EXERCISE REQUIREMENTS -
Reproduce every item below, substituting "Where can I find" for each occurrence of "Where is" and leaving all other text unchanged.

DATASET CONTENT -
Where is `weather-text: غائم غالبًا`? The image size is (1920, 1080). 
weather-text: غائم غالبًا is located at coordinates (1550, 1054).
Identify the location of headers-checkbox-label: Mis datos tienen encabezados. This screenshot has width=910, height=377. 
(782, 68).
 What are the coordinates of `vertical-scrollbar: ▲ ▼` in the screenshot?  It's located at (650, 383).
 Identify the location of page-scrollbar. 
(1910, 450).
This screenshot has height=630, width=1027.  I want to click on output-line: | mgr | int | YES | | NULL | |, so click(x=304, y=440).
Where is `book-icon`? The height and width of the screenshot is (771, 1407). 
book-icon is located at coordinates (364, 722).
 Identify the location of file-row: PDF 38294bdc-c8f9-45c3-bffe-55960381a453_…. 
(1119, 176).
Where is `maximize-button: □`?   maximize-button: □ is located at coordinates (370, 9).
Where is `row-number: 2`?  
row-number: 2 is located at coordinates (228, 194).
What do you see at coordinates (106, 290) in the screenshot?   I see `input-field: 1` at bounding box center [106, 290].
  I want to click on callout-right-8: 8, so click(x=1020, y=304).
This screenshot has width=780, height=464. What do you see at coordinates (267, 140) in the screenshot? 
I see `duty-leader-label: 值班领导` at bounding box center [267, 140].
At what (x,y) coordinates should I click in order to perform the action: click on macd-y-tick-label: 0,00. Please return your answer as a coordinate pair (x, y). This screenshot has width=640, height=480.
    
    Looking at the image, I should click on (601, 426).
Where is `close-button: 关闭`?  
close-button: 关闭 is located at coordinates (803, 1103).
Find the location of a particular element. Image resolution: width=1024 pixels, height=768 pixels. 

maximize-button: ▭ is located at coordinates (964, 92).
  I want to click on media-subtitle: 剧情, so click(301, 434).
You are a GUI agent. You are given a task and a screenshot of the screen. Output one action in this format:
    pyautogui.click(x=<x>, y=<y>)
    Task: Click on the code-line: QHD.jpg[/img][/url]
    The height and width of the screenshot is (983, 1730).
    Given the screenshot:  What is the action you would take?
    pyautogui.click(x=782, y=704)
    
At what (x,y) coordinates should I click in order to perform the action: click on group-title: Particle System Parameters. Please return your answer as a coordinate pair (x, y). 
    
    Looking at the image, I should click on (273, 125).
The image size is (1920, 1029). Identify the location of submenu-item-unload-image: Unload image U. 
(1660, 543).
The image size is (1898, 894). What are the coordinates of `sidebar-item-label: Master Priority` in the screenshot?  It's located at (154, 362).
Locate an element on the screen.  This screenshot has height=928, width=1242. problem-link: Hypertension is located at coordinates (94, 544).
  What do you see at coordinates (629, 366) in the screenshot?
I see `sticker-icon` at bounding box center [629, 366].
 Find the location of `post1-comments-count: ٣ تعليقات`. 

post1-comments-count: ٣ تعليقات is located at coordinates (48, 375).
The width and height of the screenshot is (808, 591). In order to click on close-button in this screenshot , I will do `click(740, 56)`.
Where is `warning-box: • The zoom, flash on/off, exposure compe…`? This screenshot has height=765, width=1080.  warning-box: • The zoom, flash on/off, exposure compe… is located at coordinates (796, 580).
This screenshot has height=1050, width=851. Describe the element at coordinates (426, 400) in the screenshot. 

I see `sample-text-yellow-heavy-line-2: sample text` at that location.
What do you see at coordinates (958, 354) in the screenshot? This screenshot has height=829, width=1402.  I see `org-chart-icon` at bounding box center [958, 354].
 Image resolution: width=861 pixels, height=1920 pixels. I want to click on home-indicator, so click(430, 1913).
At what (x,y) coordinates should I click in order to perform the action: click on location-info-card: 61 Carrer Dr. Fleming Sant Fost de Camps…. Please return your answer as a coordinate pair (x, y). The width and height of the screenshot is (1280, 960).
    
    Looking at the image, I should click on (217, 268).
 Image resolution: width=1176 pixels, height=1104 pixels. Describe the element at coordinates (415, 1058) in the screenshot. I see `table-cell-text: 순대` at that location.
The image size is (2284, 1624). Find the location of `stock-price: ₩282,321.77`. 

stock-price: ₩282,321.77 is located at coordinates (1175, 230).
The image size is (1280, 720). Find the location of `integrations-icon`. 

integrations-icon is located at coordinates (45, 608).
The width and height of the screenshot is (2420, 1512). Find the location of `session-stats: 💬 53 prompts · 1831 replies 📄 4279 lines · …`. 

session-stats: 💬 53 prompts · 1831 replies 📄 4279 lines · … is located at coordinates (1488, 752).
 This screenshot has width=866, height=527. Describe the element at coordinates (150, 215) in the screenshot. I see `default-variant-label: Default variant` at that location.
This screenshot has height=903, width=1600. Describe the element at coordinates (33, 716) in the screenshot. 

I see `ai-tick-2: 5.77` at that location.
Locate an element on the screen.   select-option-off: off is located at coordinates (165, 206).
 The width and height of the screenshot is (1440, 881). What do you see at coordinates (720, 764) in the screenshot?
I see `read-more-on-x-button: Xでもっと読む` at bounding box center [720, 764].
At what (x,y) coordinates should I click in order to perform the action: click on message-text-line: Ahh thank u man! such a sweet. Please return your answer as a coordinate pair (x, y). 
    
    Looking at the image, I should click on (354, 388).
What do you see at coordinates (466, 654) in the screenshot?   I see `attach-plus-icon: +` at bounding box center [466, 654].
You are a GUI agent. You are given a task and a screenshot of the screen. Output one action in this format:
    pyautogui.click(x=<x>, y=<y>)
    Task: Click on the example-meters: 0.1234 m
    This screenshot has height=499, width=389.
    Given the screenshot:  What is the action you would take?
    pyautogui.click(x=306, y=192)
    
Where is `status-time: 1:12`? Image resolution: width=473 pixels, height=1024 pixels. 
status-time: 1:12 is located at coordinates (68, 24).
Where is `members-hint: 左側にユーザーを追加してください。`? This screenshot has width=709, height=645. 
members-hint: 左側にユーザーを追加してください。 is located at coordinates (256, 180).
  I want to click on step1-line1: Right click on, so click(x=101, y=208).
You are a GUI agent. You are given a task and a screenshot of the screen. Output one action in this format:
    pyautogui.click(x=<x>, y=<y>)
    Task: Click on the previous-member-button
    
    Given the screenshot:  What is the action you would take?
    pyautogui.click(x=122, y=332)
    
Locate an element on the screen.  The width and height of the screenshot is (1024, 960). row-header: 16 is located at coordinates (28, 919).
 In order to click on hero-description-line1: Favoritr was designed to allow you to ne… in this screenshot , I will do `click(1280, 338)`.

EXPECTED ANSWER -
Where can I find `weather-text: غائم غالبًا`? The image size is (1920, 1080). 
weather-text: غائم غالبًا is located at coordinates (1550, 1054).
Identify the location of headers-checkbox-label: Mis datos tienen encabezados. This screenshot has width=910, height=377. 
(782, 68).
 What are the coordinates of `vertical-scrollbar: ▲ ▼` in the screenshot?  It's located at (650, 383).
 Identify the location of page-scrollbar. 
(1910, 450).
This screenshot has height=630, width=1027.  I want to click on output-line: | mgr | int | YES | | NULL | |, so click(x=304, y=440).
Where can I find `book-icon`? The height and width of the screenshot is (771, 1407). 
book-icon is located at coordinates (364, 722).
 Identify the location of file-row: PDF 38294bdc-c8f9-45c3-bffe-55960381a453_…. 
(1119, 176).
Where can I find `maximize-button: □`?   maximize-button: □ is located at coordinates (370, 9).
Where can I find `row-number: 2`?  
row-number: 2 is located at coordinates (228, 194).
What do you see at coordinates (106, 290) in the screenshot?   I see `input-field: 1` at bounding box center [106, 290].
  I want to click on callout-right-8: 8, so click(x=1020, y=304).
This screenshot has width=780, height=464. What do you see at coordinates (267, 140) in the screenshot? 
I see `duty-leader-label: 值班领导` at bounding box center [267, 140].
At what (x,y) coordinates should I click in order to perform the action: click on macd-y-tick-label: 0,00. Please return your answer as a coordinate pair (x, y). This screenshot has width=640, height=480.
    
    Looking at the image, I should click on (601, 426).
Where can I find `close-button: 关闭`?  
close-button: 关闭 is located at coordinates (803, 1103).
Find the location of a particular element. Image resolution: width=1024 pixels, height=768 pixels. 

maximize-button: ▭ is located at coordinates (964, 92).
  I want to click on media-subtitle: 剧情, so click(301, 434).
You are a GUI agent. You are given a task and a screenshot of the screen. Output one action in this format:
    pyautogui.click(x=<x>, y=<y>)
    Task: Click on the code-line: QHD.jpg[/img][/url]
    The height and width of the screenshot is (983, 1730).
    Given the screenshot:  What is the action you would take?
    pyautogui.click(x=782, y=704)
    
At what (x,y) coordinates should I click in order to perform the action: click on group-title: Particle System Parameters. Please return your answer as a coordinate pair (x, y). 
    
    Looking at the image, I should click on (273, 125).
The image size is (1920, 1029). Identify the location of submenu-item-unload-image: Unload image U. 
(1660, 543).
The image size is (1898, 894). What are the coordinates of `sidebar-item-label: Master Priority` in the screenshot?  It's located at (154, 362).
Locate an element on the screen.  This screenshot has height=928, width=1242. problem-link: Hypertension is located at coordinates (94, 544).
  What do you see at coordinates (629, 366) in the screenshot?
I see `sticker-icon` at bounding box center [629, 366].
 Find the location of `post1-comments-count: ٣ تعليقات`. 

post1-comments-count: ٣ تعليقات is located at coordinates (48, 375).
The width and height of the screenshot is (808, 591). In order to click on close-button in this screenshot , I will do `click(740, 56)`.
Where can I find `warning-box: • The zoom, flash on/off, exposure compe…`? This screenshot has height=765, width=1080.  warning-box: • The zoom, flash on/off, exposure compe… is located at coordinates (796, 580).
This screenshot has height=1050, width=851. Describe the element at coordinates (426, 400) in the screenshot. 

I see `sample-text-yellow-heavy-line-2: sample text` at that location.
What do you see at coordinates (958, 354) in the screenshot? This screenshot has height=829, width=1402.  I see `org-chart-icon` at bounding box center [958, 354].
 Image resolution: width=861 pixels, height=1920 pixels. I want to click on home-indicator, so click(430, 1913).
At what (x,y) coordinates should I click in order to perform the action: click on location-info-card: 61 Carrer Dr. Fleming Sant Fost de Camps…. Please return your answer as a coordinate pair (x, y). The width and height of the screenshot is (1280, 960).
    
    Looking at the image, I should click on (217, 268).
 Image resolution: width=1176 pixels, height=1104 pixels. Describe the element at coordinates (415, 1058) in the screenshot. I see `table-cell-text: 순대` at that location.
The image size is (2284, 1624). Find the location of `stock-price: ₩282,321.77`. 

stock-price: ₩282,321.77 is located at coordinates (1175, 230).
The image size is (1280, 720). Find the location of `integrations-icon`. 

integrations-icon is located at coordinates (45, 608).
The width and height of the screenshot is (2420, 1512). Find the location of `session-stats: 💬 53 prompts · 1831 replies 📄 4279 lines · …`. 

session-stats: 💬 53 prompts · 1831 replies 📄 4279 lines · … is located at coordinates (1488, 752).
 This screenshot has width=866, height=527. Describe the element at coordinates (150, 215) in the screenshot. I see `default-variant-label: Default variant` at that location.
This screenshot has height=903, width=1600. Describe the element at coordinates (33, 716) in the screenshot. 

I see `ai-tick-2: 5.77` at that location.
Locate an element on the screen.   select-option-off: off is located at coordinates (165, 206).
 The width and height of the screenshot is (1440, 881). What do you see at coordinates (720, 764) in the screenshot?
I see `read-more-on-x-button: Xでもっと読む` at bounding box center [720, 764].
At what (x,y) coordinates should I click in order to perform the action: click on message-text-line: Ahh thank u man! such a sweet. Please return your answer as a coordinate pair (x, y). 
    
    Looking at the image, I should click on (354, 388).
What do you see at coordinates (466, 654) in the screenshot?   I see `attach-plus-icon: +` at bounding box center [466, 654].
You are a GUI agent. You are given a task and a screenshot of the screen. Output one action in this format:
    pyautogui.click(x=<x>, y=<y>)
    Task: Click on the example-meters: 0.1234 m
    This screenshot has height=499, width=389.
    Given the screenshot:  What is the action you would take?
    pyautogui.click(x=306, y=192)
    
Where can I find `status-time: 1:12`? Image resolution: width=473 pixels, height=1024 pixels. 
status-time: 1:12 is located at coordinates (68, 24).
Where can I find `members-hint: 左側にユーザーを追加してください。`? This screenshot has width=709, height=645. 
members-hint: 左側にユーザーを追加してください。 is located at coordinates (256, 180).
  I want to click on step1-line1: Right click on, so click(x=101, y=208).
You are a GUI agent. You are given a task and a screenshot of the screen. Output one action in this format:
    pyautogui.click(x=<x>, y=<y>)
    Task: Click on the previous-member-button
    
    Given the screenshot:  What is the action you would take?
    pyautogui.click(x=122, y=332)
    
Locate an element on the screen.  The width and height of the screenshot is (1024, 960). row-header: 16 is located at coordinates (28, 919).
 In order to click on hero-description-line1: Favoritr was designed to allow you to ne… in this screenshot , I will do `click(1280, 338)`.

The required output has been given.